How could we have been contemplating the “despised and rejected” figure at the center of this faith for two millennia and come away with the belief that his body, far from being despised and rejected, ought to be universally approved and embraced?


In today’s Gospel, at the end or our summer, the beginning of a new school year, Jesus makes it clear to his disciples again that his way is the way of the cross…a way that involves self-offering and even suffering. We might imagine that Jesus calls us to be committed to him, to follow him, like a faithful fan of a team who’s willing to bear the burden of pain and yet smile through the tears.

Into the Fall, namely in September, this “way of the cross”, this way of which Jesus speaks—“losing our lives only to find them in Christ”—this way of the cross starts to unfold. The way of the cross is about being tortured on a cross; this way of the cross starts to unfold in our own lives…

Next week (Sept. 4), this way of the cross starts to unfold as we consider a text about confronting in Christian love those who have done wrong – healthy ways that we might hold one another accountable.

Then on Sept. 11 – can you believe that our assigned reading is the text about forgiving our enemies? That text was set for this Sunday back in 1978. Talk about “losing ourselves only to find our way with Christ.” Forgiveness, letting go of anger, not repaying evil for evil. If your enemies are hungry, feed them; if they’re thirsty give them something to drink.” That’s the kind of suffering we’re talking about. It’s almost worse than being crucified, because crucifixion only lasts a couple hours. But we’re talking about the painstaking process of letting go of anger, hatred, fear, jealousy – not just with our enemies, but with those who have hurt who are the closest to us. That’s the way of the cross.
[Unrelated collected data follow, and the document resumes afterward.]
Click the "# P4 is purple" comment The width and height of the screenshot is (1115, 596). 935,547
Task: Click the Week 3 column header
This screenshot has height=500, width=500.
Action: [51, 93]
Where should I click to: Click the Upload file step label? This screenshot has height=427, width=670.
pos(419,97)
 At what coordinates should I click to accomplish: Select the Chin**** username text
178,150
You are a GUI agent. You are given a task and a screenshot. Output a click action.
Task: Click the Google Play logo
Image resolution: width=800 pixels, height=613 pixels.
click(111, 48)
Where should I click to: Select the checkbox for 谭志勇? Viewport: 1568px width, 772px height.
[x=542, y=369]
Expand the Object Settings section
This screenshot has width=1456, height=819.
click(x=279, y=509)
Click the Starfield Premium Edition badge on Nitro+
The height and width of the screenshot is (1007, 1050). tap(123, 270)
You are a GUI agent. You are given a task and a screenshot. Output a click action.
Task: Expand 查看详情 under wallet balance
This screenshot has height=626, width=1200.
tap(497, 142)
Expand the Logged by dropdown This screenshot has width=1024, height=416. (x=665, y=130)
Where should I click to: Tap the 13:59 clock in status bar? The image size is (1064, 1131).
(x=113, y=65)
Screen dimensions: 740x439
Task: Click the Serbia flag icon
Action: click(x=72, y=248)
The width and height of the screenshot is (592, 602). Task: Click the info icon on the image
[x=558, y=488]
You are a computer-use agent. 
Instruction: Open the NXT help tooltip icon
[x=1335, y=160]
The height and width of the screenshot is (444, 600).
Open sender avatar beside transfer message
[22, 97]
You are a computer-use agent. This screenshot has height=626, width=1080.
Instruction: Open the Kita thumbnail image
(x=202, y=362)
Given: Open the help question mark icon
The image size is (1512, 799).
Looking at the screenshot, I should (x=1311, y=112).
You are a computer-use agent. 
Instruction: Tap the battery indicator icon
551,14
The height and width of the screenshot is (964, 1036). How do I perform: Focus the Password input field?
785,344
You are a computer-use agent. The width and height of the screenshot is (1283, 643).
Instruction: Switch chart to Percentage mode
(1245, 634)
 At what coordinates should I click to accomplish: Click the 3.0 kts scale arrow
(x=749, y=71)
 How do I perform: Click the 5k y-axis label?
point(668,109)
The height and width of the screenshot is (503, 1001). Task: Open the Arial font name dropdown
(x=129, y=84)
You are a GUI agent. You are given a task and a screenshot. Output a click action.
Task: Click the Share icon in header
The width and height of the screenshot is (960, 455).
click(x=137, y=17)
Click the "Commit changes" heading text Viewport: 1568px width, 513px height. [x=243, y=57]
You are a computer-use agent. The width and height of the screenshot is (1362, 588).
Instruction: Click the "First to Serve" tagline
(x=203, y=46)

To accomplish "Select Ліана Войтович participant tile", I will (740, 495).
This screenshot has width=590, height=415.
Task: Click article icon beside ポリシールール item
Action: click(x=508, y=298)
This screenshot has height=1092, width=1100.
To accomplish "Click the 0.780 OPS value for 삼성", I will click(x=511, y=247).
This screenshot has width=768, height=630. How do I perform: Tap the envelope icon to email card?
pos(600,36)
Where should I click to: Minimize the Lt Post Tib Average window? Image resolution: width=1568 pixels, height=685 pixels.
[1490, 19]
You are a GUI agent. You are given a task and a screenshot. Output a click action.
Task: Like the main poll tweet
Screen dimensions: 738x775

Finally on September 18, we hear a story where Jesus grants the same pay to the guys who show up at the end of the day. This doesn’t fit our idea of fairness. But Jesus calls it grace. If we live and preach this kind of a message, it will be no wonder the church is in decline. And yet this is what Jesus teaches us – radical grace, radical hospitality, radical forgiveness, radical love.

And it’s offered first to you, my sister, my brother in Christ, right now, this self-giving, risk-it-all, radical love. Despite your foulest deed, despite your most hurtful word. You are forgiven and sent. For this is where the way of the cross of Christ leads: to your being freed. Thanks be to God! AMEN.